Eärendil the Mariner

wp_earendil_col

“Hail Eärendil brightest of angels,

over Middle-earth sent unto Men!”

 

Eärendil was arguably the first figure in Tolkien’s legendarium that he ever devised and gave a story to. In the designs, I went for rather archaic Germanic and Anglo-Saxon elements, some found in an edition of the Edda I own, which is over a hundred years old and belonged to my grandparents. I like to think Tolkien knew it.

Germanic lore, with its brisk heroism, has always fascinated me. Tolkien wrote once in a letter that something he hated Hitler for was for taking those old Germanic myths, sagas and lore and twisting them into his sick ideology, and even sixty years after Tolkien wrote those words, they’re even more painfully true. I own several beautifully illustrated Eddas, and the pictorial “language” in all of them just says “Nazi” to most people, which is so, so sad.

So this is something else to love Tolkien for: For rescuing those old Germanic myths and sagas in a different incarnation.

Media used: Schmincke tube watercolours for the first transparent layers; liquid watercolours from Rohrer&Klingner for the dark ones, and some white Ecoline Talens ink for some of the highlights and the clouds, all on Canson Montval paper.

------

Directions:
a – From the Eärendil note, quote the stretch from "Germanic lore, with" through "so, so sad.".
b – According to the Eärendil note, why did Tolkien say in a letter that he hated Hitler? Answer in one to three sentences.
c – What paper does the Eärendil note say the painting was done on?

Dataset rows
------

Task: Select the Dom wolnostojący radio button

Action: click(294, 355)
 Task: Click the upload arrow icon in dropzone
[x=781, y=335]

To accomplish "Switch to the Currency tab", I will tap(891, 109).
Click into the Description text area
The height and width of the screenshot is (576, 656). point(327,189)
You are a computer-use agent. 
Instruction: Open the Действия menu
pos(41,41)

------

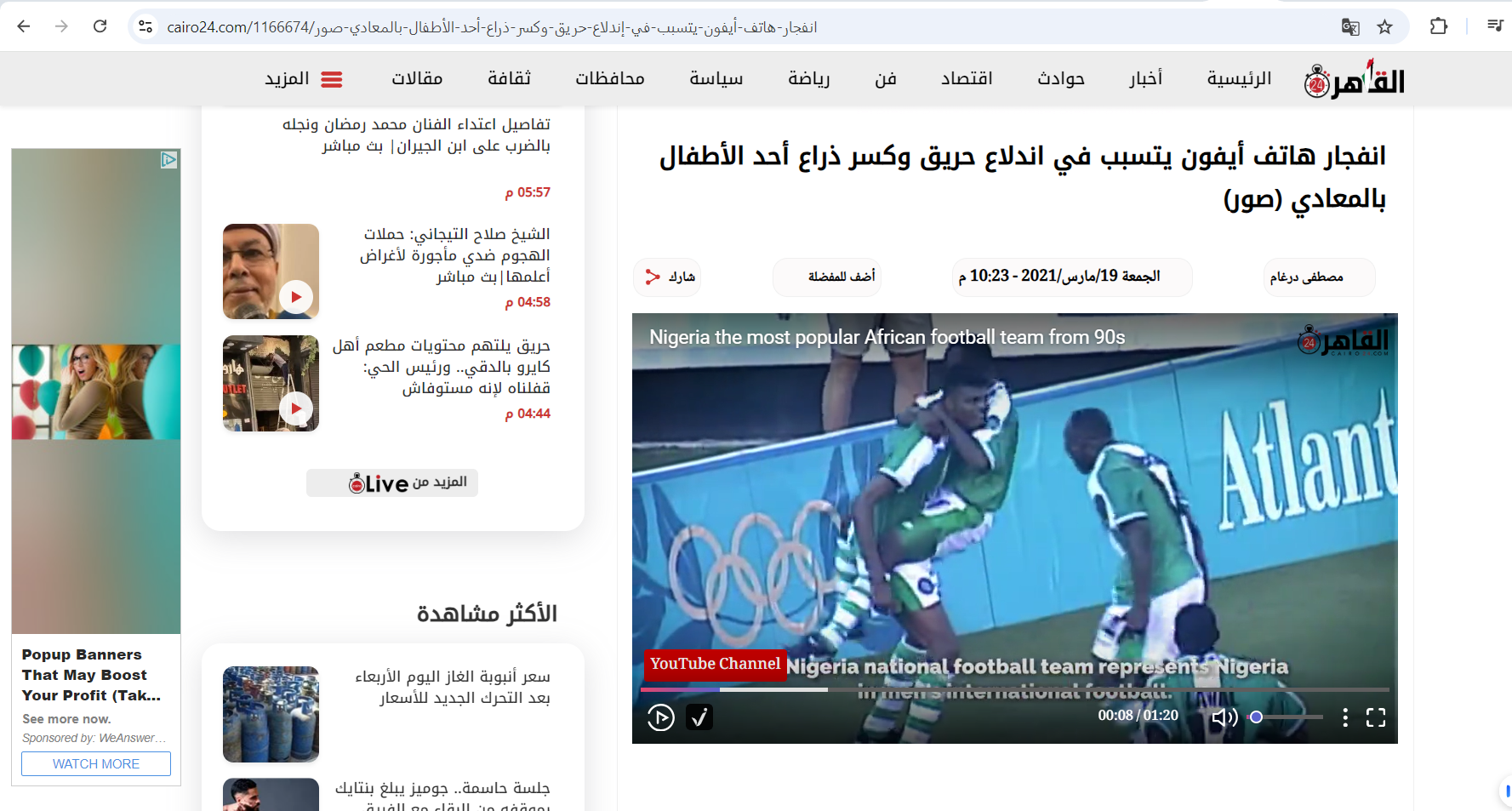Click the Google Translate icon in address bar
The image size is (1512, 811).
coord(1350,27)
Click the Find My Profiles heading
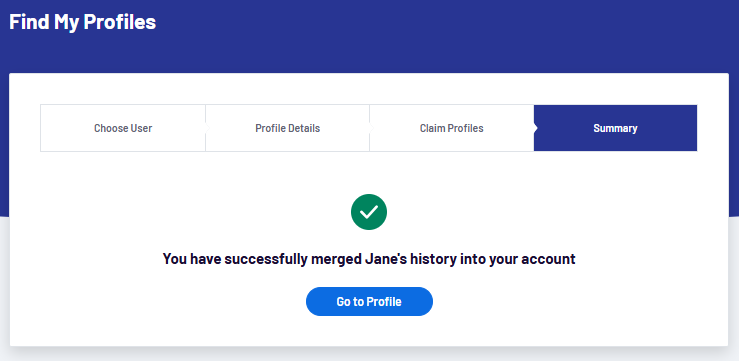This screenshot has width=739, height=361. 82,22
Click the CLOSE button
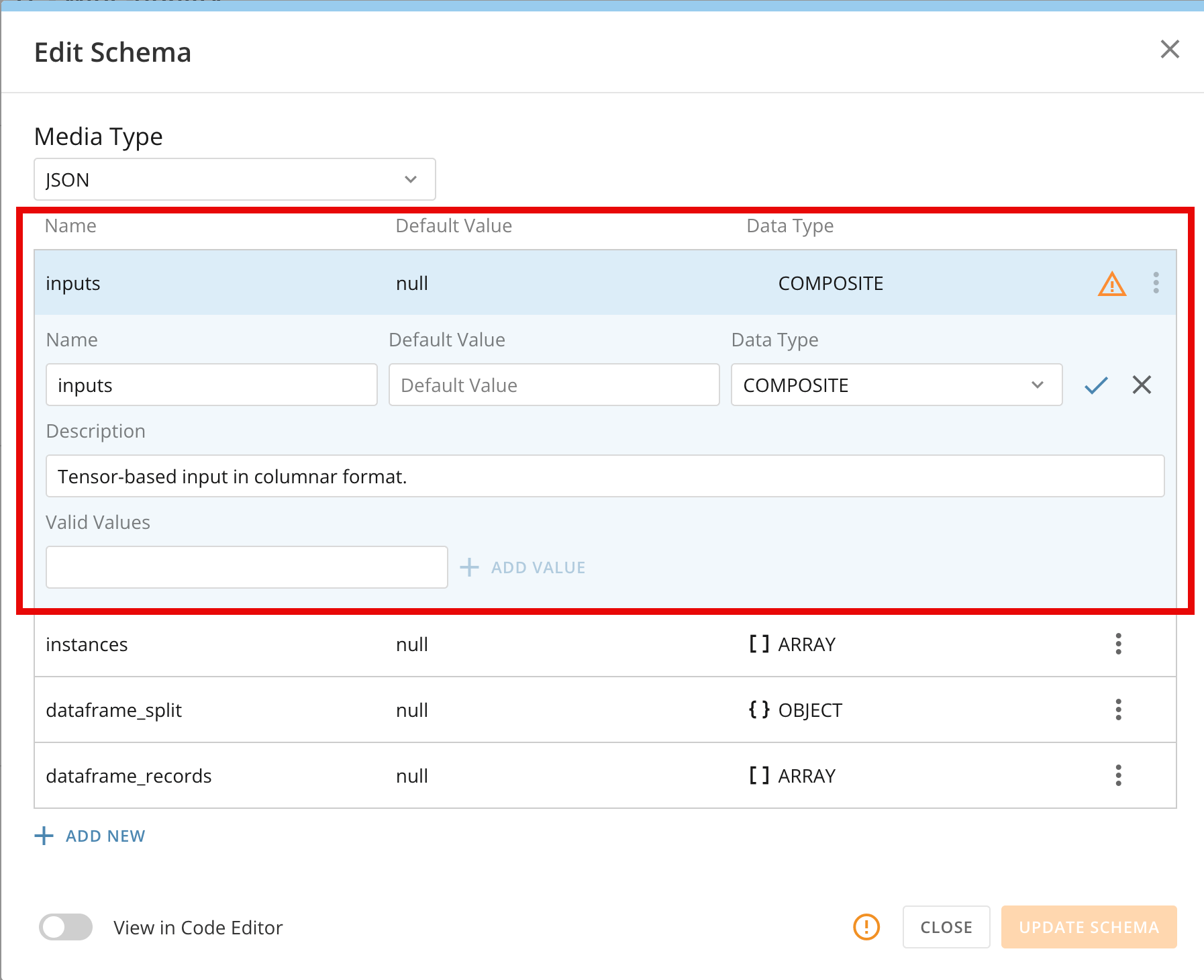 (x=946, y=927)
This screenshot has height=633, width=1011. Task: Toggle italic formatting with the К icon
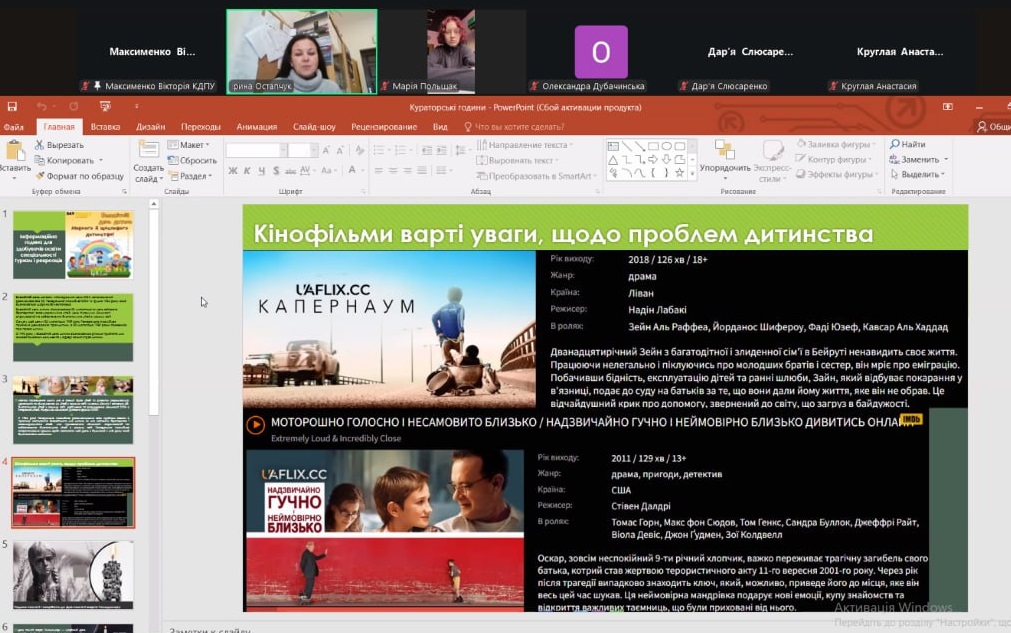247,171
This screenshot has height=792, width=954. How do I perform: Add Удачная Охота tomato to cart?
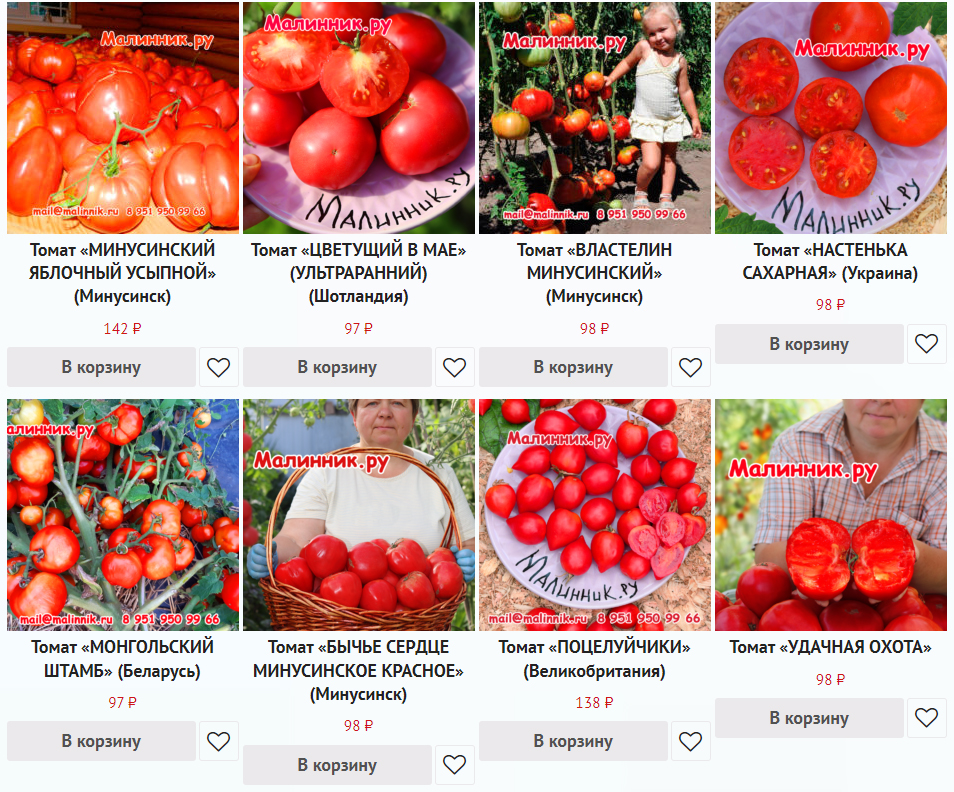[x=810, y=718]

------

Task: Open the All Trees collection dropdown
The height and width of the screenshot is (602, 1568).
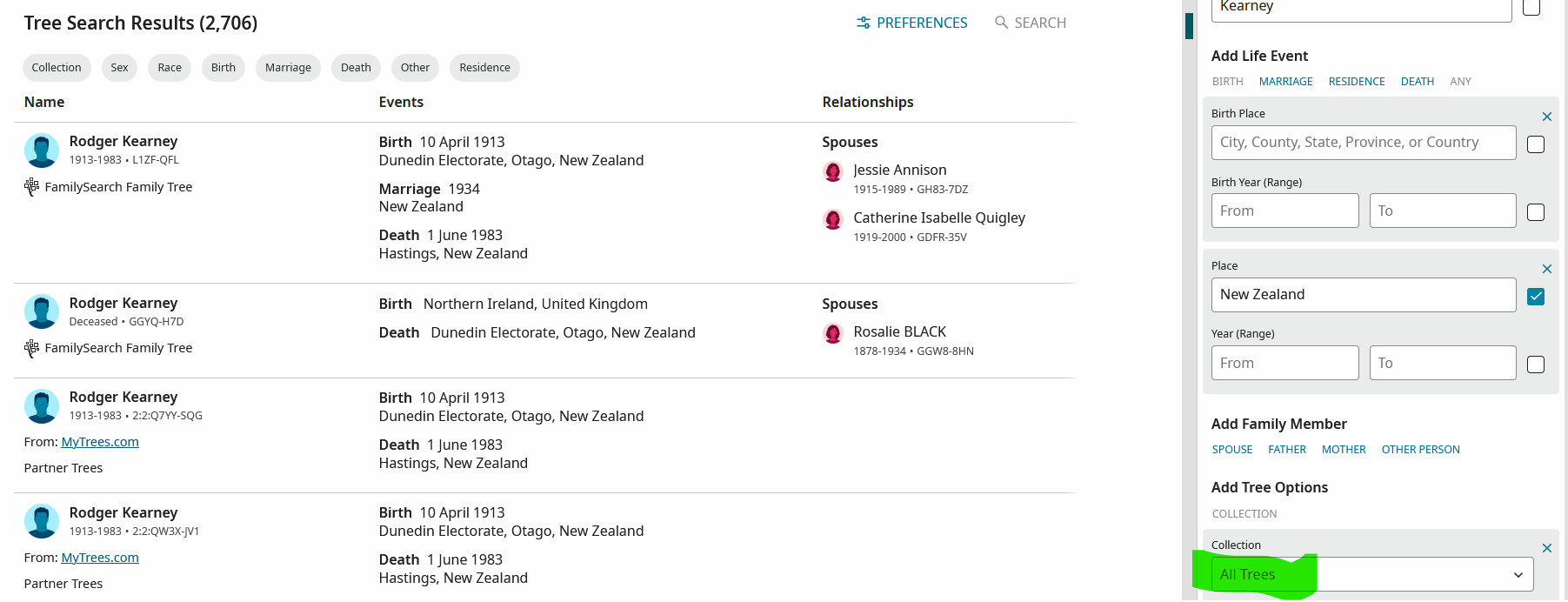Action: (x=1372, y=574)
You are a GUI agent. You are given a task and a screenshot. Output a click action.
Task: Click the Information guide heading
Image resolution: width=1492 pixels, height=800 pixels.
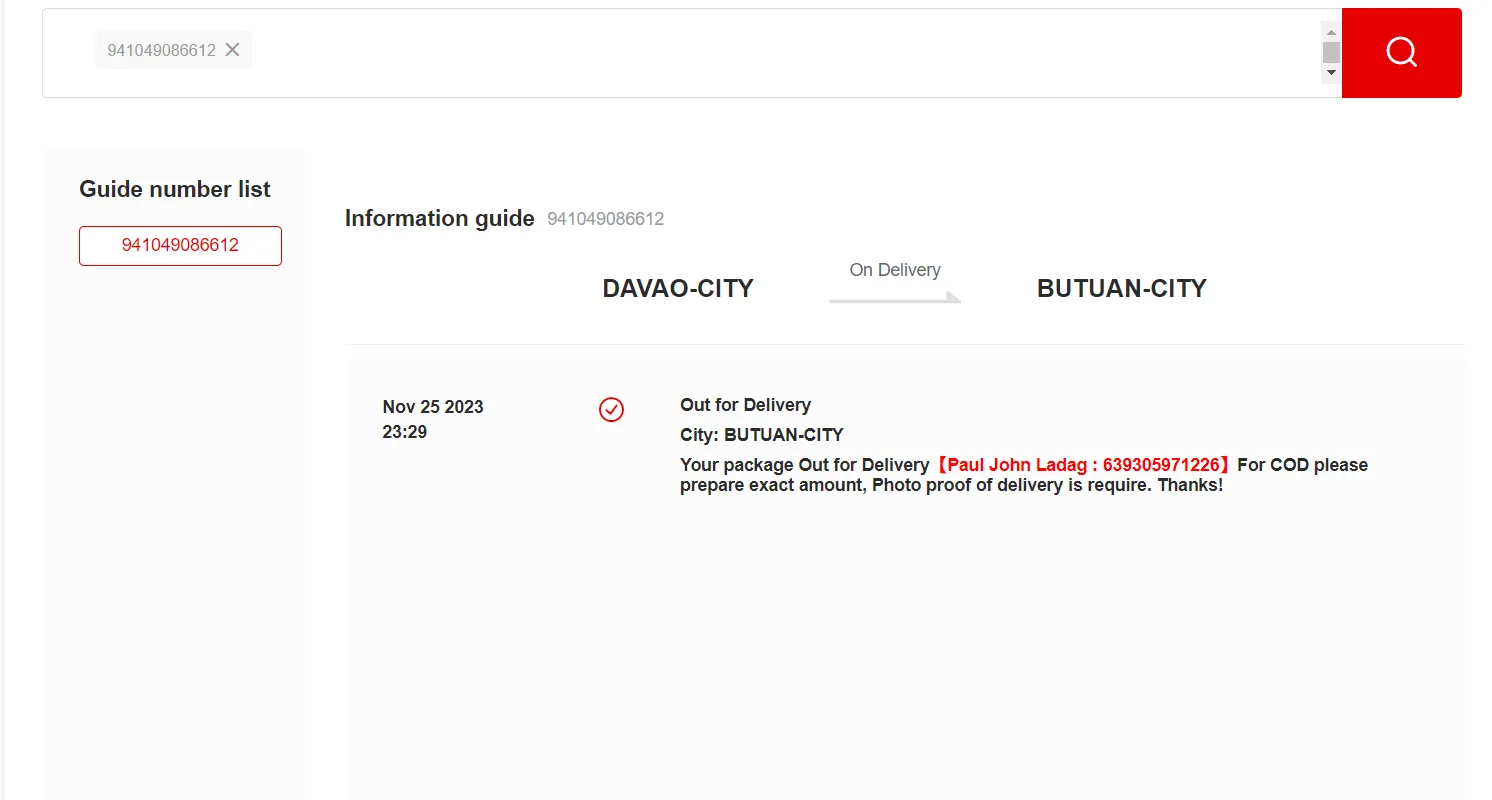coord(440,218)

------

Results for each task:
a –
Germanic lore, with its brisk heroism, has always fascinated me. Tolkien wrote once in a letter that something he hated Hitler for was for taking those old Germanic myths, sagas and lore and twisting them into his sick ideology, and even sixty years after Tolkien wrote those words, they’re even more painfully true. I own several beautifully illustrated Eddas, and the pictorial “language” in all of them just says “Nazi” to most people, which is so, so sad.

b – Tolkien hated Hitler for taking the old Germanic myths, sagas and lore and twisting them into his sick ideology.

c – Canson Montval paper.